B cells and Humoral Immunity
- It involves ANTIBODIES (soluable in blood and tissue fluid).
- Each type of B cell produces a different antibody that responds to one specific antigen.
- When the antigen enters the blood/tissue fluid, there will be one type of B cell that has an antibody on its surface whose shape exactly fits the antigen.
- The antibody therefore attaches onto this complementaty antigen.
- This type of B cells divides by MITOSIS to form a clone of identical B cells, all of which produce an antibody thats specific to the foreign antigen.
Many B cells make clones, each produces its own type of antibody. Develop into 2 types:
1. PLASMA CELLS - secrete antibodies directly. They only survive for a few days. These antibodies destroy the pathogen and its toxins - responsible for the IMMIDIATE DEFENCE - primary immune response.
2. MEMORY CELLS - circulate in the blood/tissue fluid. When then encounter the same pathogen at a later date, the immune response is quicker, they rapidly divide into plasma cells and more memory cells. Provides long-term immunity - secondary immune response. The pathogen is destoyed before it can cause harm.
Role of B cells
1. The surface antigens of the invading pathogen are taken up by B cells.
2. The B cells process the antigens, and present them on their surface.
3. T helper cells attach to the processed antigens - and activate them.
4. The B cells are activated to divide by MITOSIS to give a clone of plasma cells.
5. The cloned plasma cells produce antibodies that exactly fit the antigens on the pathogens surface.
6. The antibodies attach to antigens on the pathogen and destroy them.
7. Some B cells develop into memory cells - respond to future infections by dividing rapidly and developing into plasma cells that directly secrete antibodies.
Antigenic Variability and Antibodies
ANTIGENIC VARIABILITY - the antigens are constantly changing.
- Subsequent infections are therefore likely to be caused by different varities of the pathogen - their antigens will not correspond to the antibodies/memory cells formed during previous infections.
- With no memory cells to stimulate antibody production, the only means of overcoming the pathogen is the primary response.
- Made up of 4 polypeptide chains. The chains of one pair are long = heavy chains. And the chains of the other pait are shorter = light chains.
- To help the antibody fit around the antigen, the can change chape by moving.
- They have a binding site that fits precisly onto the antigen to form an antigen-antibody complex. The binding site is different on each antibody - VARIABLE REGION.
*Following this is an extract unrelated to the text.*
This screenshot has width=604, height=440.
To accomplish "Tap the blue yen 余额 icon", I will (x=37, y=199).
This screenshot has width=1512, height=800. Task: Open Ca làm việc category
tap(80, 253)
- Each site consists of a sequence of amino acids that forms a 3D shape that binds directly onto a single type of antigen.
- Antibodies that bind to ONE specific antigen.
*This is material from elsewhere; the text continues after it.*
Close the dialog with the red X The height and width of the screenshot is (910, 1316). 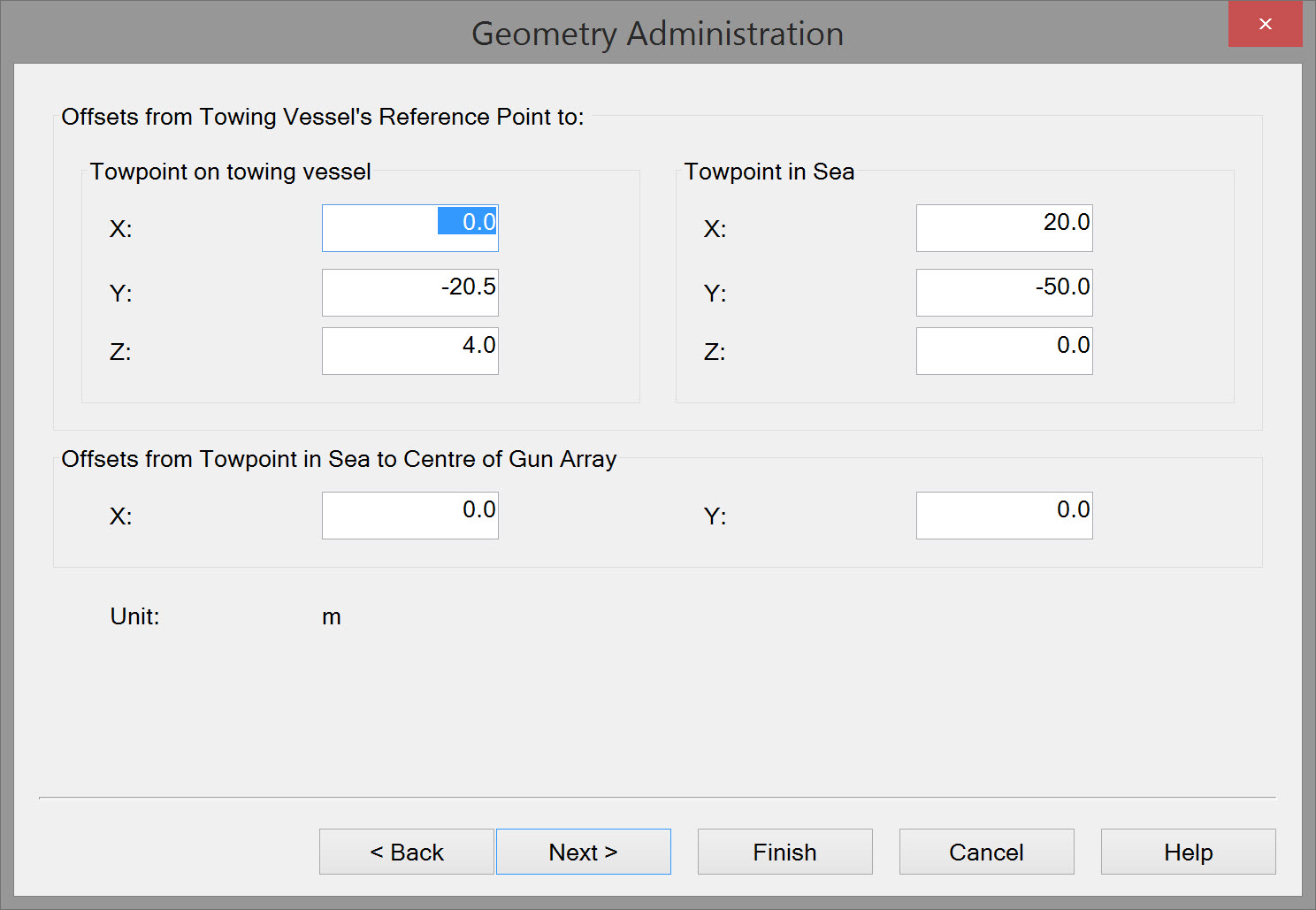[1265, 24]
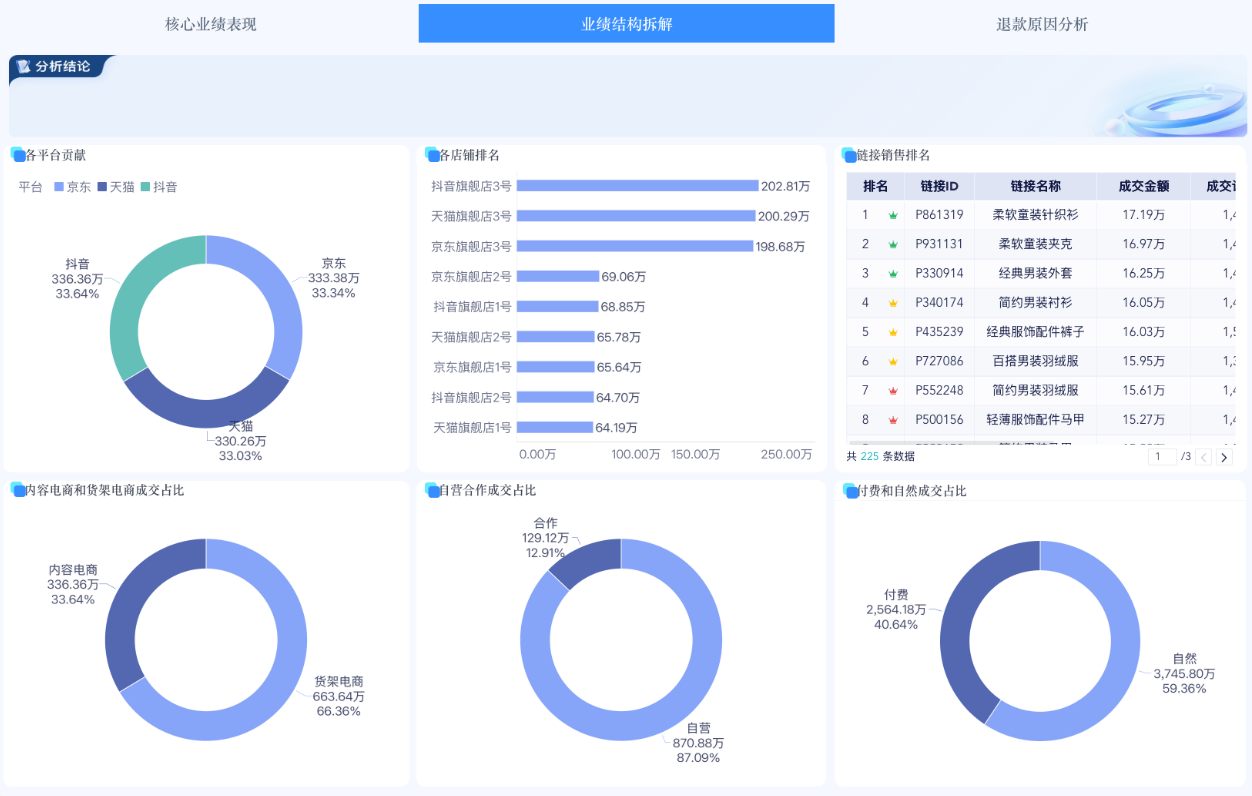
Task: Switch to the 核心业绩表现 tab
Action: coord(206,24)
They have a number of useful functions:
- Separation of a chemical from a mixture.
- Immunoassy - method of calculating how much substance is in a mixture.
- Cancer treatment - monoclonal antibodies can be made so they ONLY attach to cancer cells - can be used to activate a CYTOTOXIC drug (one that kills cells). The drug will only only be activated by cells to which the monoclonal antibody is attached. The cancer cells will then be destroyed.
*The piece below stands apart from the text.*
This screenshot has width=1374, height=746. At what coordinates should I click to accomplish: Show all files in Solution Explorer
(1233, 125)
- Transplant Surgery - a transplanted organ will always suffer some sort of rejection because of the action of the T cells. Monoclonal antibodies can 'knock-out' these specific T cells.
VACCINATION - introduction of a substance into the body with the intention of stimulating active immunity against a particular disease.
Features of a successful vaccination programme:
- A suitable vaccine must be economically available, in sufficient quantites to immunise all of the vunerable population.
- There must be few side affects.
- Means of producing, storing and transporting the vaccine must be available.
- Must be a means of administering the vaccine properly, at the right time. Involves training staff with appropriate skills.
- It must be possible to vaccinate the vast majority - herd immunity.